Arsenal e o impacto da final da Champions nas apostas futuras
A derrota do Arsenal para o PSG na final da Champions League de 2026 já influencia as projeções para as próximas temporadas e os mercados de apostas

A temporada 2025/26 terminou de forma contraditória para o Arsenal. Depois de encerrar um jejum de 22 anos sem conquistar a Premier League, a equipe de Mikel Arteta ficou muito perto de levantar sua primeira UEFA Champions League. O sonho, porém, terminou em Budapeste no dia 30 de maio, quando o Paris Saint-Germain venceu por 4 a 3 nos pênaltis após empate por 1 a 1.
A derrota gerou uma forte reação entre torcedores, analistas e mercados esportivos. Quem acompanha as apostas liga dos campeões também passou a observar de forma diferente as perspectivas do Arsenal para as próximas temporadas. A discussão já não gira apenas em torno da qualidade da equipe, mas da sua capacidade de superar o último obstáculo em competições europeias.
Uma derrota difícil de esquecer
O início da final parecia indicar um desfecho histórico para o Arsenal. Kai Havertz abriu o placar e colocou os ingleses em vantagem diante do PSG. A equipe mostrou solidez defensiva durante boa parte do jogo, mas não conseguiu sustentar o resultado. Após o empate, a decisão foi para os pênaltis, onde os erros acabaram sendo decisivos.
O goleiro David Raya deixou o gramado emocionado após a derrota. Gabriel e Eberechi Eze desperdiçaram cobranças importantes, encerrando a campanha de forma dolorosa para jogadores e torcedores.

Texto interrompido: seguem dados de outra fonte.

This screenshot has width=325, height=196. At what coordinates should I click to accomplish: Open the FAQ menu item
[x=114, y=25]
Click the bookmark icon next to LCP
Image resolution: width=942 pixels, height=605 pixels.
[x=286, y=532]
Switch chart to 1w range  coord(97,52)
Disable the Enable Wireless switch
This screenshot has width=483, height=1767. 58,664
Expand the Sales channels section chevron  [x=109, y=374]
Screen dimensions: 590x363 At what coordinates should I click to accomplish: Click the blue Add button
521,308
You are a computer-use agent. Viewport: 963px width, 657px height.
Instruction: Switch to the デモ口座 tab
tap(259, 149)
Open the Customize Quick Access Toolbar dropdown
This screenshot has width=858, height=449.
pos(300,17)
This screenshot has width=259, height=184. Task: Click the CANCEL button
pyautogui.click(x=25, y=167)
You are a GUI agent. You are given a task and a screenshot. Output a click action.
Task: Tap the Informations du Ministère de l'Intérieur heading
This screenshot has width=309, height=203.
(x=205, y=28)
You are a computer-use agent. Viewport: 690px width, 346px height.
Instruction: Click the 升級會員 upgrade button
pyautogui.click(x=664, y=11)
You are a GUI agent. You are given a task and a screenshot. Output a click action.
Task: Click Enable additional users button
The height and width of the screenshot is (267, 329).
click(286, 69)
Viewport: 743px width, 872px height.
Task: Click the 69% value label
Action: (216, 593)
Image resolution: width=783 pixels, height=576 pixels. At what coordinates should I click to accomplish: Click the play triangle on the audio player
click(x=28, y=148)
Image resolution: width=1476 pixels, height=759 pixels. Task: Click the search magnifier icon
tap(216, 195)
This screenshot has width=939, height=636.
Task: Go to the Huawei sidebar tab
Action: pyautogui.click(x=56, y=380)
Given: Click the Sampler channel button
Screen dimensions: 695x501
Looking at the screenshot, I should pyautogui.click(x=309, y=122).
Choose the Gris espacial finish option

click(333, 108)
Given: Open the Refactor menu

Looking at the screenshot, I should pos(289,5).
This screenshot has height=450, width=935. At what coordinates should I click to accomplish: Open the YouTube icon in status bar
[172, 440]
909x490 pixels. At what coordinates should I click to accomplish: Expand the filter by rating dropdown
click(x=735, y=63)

Apesar da frustração, muitos analistas destacaram a evolução do clube nos últimos anos. Chegar à final representou um avanço importante para uma equipe que, há pouco tempo, ainda buscava recuperar espaço entre as principais forças da Europa.
O debate sobre a estratégia de Arteta
A atuação do Arsenal também gerou discussões sobre a abordagem utilizada na final.
Gary Lineker e Sir Alex Ferguson estiveram entre os nomes que questionaram a postura excessivamente defensiva adotada após o gol de Havertz. Segundo essa visão, o Arsenal permitiu que o PSG assumisse o controle do jogo durante períodos importantes da partida.
Outros analistas apresentaram uma leitura diferente. Para eles, a estratégia funcionou durante boa parte do confronto e a diferença acabou surgindo em detalhes que normalmente decidem partidas desse nível.
Independentemente da interpretação, o debate continua influenciando a forma como especialistas avaliam as chances do clube em futuras campanhas europeias.
Como os mercados reagiram
A derrota teve impacto quase imediato nas projeções para a Champions League de 2026/27.
O PSG passou a ocupar uma posição ainda mais sólida entre os favoritos para a próxima edição do torneio. O Arsenal continua sendo visto como um dos principais candidatos ao título, embora suas odds tenham aumentado ligeiramente após a derrota em Budapeste.
Real Madrid e Manchester City seguem muito presentes nas projeções para a próxima temporada, enquanto o Bayern de Munique continua aparecendo entre as equipes com potencial para disputar as fases mais avançadas da competição.
Curiosamente, parte dos apostadores vê a derrota como uma oportunidade. Alguns acreditam que o Arsenal está sendo subestimado após um resultado decidido nos pênaltis e consideram as cotações atuais mais interessantes do que antes da final.
Também permanece elevado o interesse por mercados relacionados a uma nova presença do Arsenal em fases decisivas da competição. Mesmo sem o título, a campanha reforçou a percepção de que o clube voltou a fazer parte do grupo de equipes capazes de competir regularmente pelo troféu europeu.
O que a campanha revelou sobre o Arsenal
Mesmo sem conquistar a Champions League, a temporada deixou sinais positivos para o futuro do clube.
Entre os fatores mais destacados por analistas e mercados estão:
• Conquista da Premier League após 22 anos.
• Presença em uma final de Champions League.
• Elenco jovem com margem para evolução.
• Continuidade do trabalho de Mikel Arteta.
• Capacidade de competir contra os principais clubes da Europa.
Ao mesmo tempo, a final mostrou aspectos que ainda precisam ser aprimorados. Momentos de alta pressão, aproveitamento de oportunidades e eficiência nas decisões continuam aparecendo entre os pontos mais discutidos.